Elbistan Müftüsü Ramazan Tolan, sivil toplum örgütü temsilcileri ile çok sayıda vatandaşın katıldığı konferansta Kılınç’ın konuşmasının ardından EYDER Çocuk Kulübü ilahi söyledi.
İlahinin ardından sözü, Araştırmacı Yazar Muhammed Emin Yıldırım aldı.
Elbistan’a geldiğinde İlçe Müftüsü ramazan Tolan’ı ziyaret ettiğini ve ziyarette Tolan’ın kendisine Elbistan halkının söyleneni çok anlayan bir toplum olduğunu söylediğini belirten Yıldırım, karşısındaki kişilerin söyleneni anlayanlar olmasından dolayı çok mutlu olduğunu söyledi.

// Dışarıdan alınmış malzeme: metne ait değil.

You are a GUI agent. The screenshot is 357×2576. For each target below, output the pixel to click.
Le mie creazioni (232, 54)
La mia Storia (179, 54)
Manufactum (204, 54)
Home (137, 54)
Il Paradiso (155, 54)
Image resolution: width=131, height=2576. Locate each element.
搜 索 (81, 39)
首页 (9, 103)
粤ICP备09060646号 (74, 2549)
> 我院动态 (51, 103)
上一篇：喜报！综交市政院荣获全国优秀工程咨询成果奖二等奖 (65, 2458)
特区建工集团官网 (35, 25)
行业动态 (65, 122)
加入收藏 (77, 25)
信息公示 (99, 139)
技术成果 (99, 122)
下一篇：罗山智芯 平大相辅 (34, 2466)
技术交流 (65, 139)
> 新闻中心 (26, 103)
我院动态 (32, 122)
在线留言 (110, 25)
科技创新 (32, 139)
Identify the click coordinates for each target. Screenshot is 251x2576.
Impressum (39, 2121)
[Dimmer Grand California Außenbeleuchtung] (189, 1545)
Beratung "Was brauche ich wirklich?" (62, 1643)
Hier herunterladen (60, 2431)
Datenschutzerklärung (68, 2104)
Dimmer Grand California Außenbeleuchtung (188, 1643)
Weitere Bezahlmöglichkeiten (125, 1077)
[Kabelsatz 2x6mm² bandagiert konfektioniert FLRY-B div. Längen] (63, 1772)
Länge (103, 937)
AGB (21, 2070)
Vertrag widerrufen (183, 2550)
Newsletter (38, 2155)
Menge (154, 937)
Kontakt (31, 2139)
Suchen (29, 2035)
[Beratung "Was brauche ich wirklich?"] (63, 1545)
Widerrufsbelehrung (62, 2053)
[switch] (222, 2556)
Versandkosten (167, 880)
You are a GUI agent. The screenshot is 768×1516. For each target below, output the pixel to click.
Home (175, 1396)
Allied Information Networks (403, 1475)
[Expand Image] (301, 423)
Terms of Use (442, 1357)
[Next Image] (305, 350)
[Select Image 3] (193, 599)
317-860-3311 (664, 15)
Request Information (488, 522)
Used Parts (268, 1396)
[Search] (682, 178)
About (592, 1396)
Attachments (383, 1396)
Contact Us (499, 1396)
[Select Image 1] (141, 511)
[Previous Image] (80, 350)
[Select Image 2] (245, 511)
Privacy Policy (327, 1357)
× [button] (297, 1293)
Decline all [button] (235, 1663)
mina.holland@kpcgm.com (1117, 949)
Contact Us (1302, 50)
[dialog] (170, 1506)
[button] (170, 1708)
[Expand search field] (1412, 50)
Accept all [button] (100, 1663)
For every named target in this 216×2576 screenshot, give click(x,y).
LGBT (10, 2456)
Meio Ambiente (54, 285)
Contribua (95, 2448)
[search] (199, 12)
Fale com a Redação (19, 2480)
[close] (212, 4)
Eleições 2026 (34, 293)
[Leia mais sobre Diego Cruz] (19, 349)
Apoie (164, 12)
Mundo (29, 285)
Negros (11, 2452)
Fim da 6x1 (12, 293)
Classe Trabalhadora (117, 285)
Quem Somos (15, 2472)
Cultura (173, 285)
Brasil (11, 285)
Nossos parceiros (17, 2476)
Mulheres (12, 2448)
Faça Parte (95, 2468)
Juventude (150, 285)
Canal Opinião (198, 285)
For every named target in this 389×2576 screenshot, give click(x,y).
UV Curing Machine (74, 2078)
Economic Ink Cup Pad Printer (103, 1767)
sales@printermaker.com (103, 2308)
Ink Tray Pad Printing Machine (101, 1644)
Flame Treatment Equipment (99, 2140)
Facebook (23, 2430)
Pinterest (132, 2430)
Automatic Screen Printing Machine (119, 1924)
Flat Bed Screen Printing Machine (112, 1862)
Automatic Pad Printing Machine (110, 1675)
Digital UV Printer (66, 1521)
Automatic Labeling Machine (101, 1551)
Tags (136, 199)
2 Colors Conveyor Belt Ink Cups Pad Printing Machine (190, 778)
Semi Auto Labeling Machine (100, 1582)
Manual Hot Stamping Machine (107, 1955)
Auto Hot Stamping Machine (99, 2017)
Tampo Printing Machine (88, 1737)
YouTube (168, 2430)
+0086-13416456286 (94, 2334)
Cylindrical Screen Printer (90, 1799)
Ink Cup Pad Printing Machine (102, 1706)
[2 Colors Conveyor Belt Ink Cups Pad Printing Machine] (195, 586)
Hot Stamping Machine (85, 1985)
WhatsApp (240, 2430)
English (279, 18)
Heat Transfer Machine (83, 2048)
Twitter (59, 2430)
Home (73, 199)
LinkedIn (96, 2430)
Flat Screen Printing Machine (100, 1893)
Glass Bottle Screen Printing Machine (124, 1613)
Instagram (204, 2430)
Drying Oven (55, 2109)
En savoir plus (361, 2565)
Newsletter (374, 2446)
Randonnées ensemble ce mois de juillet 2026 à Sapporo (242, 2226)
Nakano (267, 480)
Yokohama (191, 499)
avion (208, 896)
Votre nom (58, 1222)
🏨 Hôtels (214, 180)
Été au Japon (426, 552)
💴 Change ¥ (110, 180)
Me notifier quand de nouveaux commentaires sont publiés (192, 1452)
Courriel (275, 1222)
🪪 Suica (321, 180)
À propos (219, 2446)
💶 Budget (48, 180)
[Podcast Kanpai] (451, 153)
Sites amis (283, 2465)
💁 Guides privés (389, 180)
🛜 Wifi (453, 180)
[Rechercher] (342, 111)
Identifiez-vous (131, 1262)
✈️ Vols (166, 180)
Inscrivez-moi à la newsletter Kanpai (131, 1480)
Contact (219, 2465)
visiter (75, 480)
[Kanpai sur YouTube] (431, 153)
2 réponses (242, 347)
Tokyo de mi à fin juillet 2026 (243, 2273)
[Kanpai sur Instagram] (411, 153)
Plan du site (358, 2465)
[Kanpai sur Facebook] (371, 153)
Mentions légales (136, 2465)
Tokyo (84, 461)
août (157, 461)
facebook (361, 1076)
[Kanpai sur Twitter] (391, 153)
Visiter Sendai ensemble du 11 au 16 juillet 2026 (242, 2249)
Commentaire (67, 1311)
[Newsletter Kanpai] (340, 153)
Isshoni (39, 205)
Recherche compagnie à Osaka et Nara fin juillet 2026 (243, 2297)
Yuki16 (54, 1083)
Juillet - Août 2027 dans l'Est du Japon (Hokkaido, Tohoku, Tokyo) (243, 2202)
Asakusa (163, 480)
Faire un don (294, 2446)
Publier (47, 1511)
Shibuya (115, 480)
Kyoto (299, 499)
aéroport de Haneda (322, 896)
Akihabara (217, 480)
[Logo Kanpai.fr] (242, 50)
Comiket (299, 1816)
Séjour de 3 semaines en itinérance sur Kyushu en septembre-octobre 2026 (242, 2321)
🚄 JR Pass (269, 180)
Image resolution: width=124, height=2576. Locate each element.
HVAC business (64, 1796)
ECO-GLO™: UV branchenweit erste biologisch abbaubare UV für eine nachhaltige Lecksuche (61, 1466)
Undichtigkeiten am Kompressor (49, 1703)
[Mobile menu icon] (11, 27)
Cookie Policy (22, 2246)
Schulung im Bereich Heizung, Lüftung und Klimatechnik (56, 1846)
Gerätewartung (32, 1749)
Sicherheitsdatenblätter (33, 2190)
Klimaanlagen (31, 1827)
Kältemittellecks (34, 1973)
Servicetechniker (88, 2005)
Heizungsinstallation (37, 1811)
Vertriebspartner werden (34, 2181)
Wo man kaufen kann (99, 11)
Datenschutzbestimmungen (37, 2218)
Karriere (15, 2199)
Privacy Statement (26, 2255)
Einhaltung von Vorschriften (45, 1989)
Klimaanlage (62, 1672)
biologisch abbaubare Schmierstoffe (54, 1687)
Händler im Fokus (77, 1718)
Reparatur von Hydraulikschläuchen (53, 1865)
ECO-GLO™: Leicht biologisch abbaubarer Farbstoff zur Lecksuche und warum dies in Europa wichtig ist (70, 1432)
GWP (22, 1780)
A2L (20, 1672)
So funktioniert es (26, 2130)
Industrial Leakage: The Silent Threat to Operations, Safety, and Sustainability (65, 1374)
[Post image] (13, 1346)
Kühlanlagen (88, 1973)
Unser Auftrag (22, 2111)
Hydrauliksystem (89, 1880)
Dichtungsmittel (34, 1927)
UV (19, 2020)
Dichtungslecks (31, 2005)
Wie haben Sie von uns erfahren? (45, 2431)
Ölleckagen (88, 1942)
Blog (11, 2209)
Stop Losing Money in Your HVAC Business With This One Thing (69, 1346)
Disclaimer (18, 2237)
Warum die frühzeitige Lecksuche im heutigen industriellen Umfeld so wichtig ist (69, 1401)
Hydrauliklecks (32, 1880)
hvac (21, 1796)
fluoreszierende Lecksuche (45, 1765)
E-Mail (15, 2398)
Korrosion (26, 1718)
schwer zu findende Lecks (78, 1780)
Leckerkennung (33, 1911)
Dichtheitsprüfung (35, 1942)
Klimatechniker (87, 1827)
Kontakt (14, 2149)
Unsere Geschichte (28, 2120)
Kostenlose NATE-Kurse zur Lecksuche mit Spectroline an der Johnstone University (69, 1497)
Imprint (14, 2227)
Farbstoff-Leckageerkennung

Bu topraklarda iman sorunu olmadığını söyleyen Muhammed Emin Yıldırım; “Bu topraklarda iman sorunun olmadığını en büyük işareti de işte sizsiniz. Bunun altında da bir delili de var ki, o delili de Allah Resulü bize söyler. Efendimiz bir gün yanındaki ashabına der ki ‘mümin neye benzer?’ Hepsi bir ağızdan her zamanki edeple ‘Allah ve Resulü daha iyi bilir’ derler. Ve efendimiz, müminin neye benzediğini söyler. Mümin, selvi dalına benzer. Rüzgar vurur, savrulur selvi dalı bir sağa, bir sola. Ama asla selvi dalı kökünden kopmaz. İşte biz mümin olarak böyleyiz. Ara ara savrulabiliriz, günahlar içinde kirlenebiliriz, çamura batabiliriz, yan yatabiliriz, ihanet edebiliriz ama biz köklerimizden kopmuyoruz elhamdülillah. Çünkü yolumuzun rehberi, bizi selvi dalına benzetmiş. Sonra derki efendimiz ‘peki, kâfir, inkarcı neye benzer?’ ‘Allah ve resulü daha iyi bilir’ derler. Kafir ise çam ağacına benzer. Rüzgar vurunca sen onun devrileceğini zannetmezsin. Rüzgar vurdukça ses gelir, ama bir devrildi mi bir daha kalkmaz. İşte ondan dolayı ben diyorum ki, şu yaşadığımız topraklarda bu topraklara iman tohumunu eken o büyük insanların sayesinde biz bir iman sorunu yaşamıyoruz. Rabbimize yüz binlerce hamd olsun ama bir sorun yaşıyoruz. Eğer sorun yaşamazsak, halimiz böyle olmaz değil mi? Neden sahabe gibi coşkuyla, heyecanla, aşkla ve sevdayla kulluk yolunda yürüyemiyoruz. Neden sahabinin ortaya koyduğu destanın aynısını bizler yazamıyoruz. Şimdi diyeceksiniz ki bizde yaşasaydık asrı saadette bizde o ashabı kiramdan biri gibi olurduk. Buna hiçbir garantimiz yok. o dönemde yaşayıp d kafir olarak, inkarcı olarak ölen en az 100 insanın adlarıyla, isimleriyle, hayatlarıyla biz biliyoruz. Ebu Cehil onlardan biri değil mi, Ebu Leheb onlardan biri değil mi? Demek ki mesele o zamanda yaşama meselesi değil. Ama biz yine şu hakikati de biliyoruz. Asrı saadette yaşamasına rağmen yüzlerce sene sonrasına gelmesine rağmen, sahabenin ikliminde yürüyüp, adını o iklime silinmez harflerle yazan yiğitlerde var. Biz bugün Ömer Binabdulaziz’den bahsettiğimiz zaman ne diye bahsediyoruz? İslam’ın beşinci Raşit halifesi. Öyle bir hayat yaşamıştır ki Ömer Binabdulaziz, adını Ebubekir’in, Ömer’in, Osman’ın, Ali’nin adlarının altına yazmıştır. Peki, Ömer Binabdulaziz sahabemiydi, hayır. Efendimizden 89 yıl sonra geldi. Hicri 99’da hilafete geç, Hicri 102’de şehit ola ama adın 4 Raşit halifenin altına beşinci Raşit halife olarak yazılmış. Öyle bir hayat yaşamış ki, bunu hak etmiş” dedi.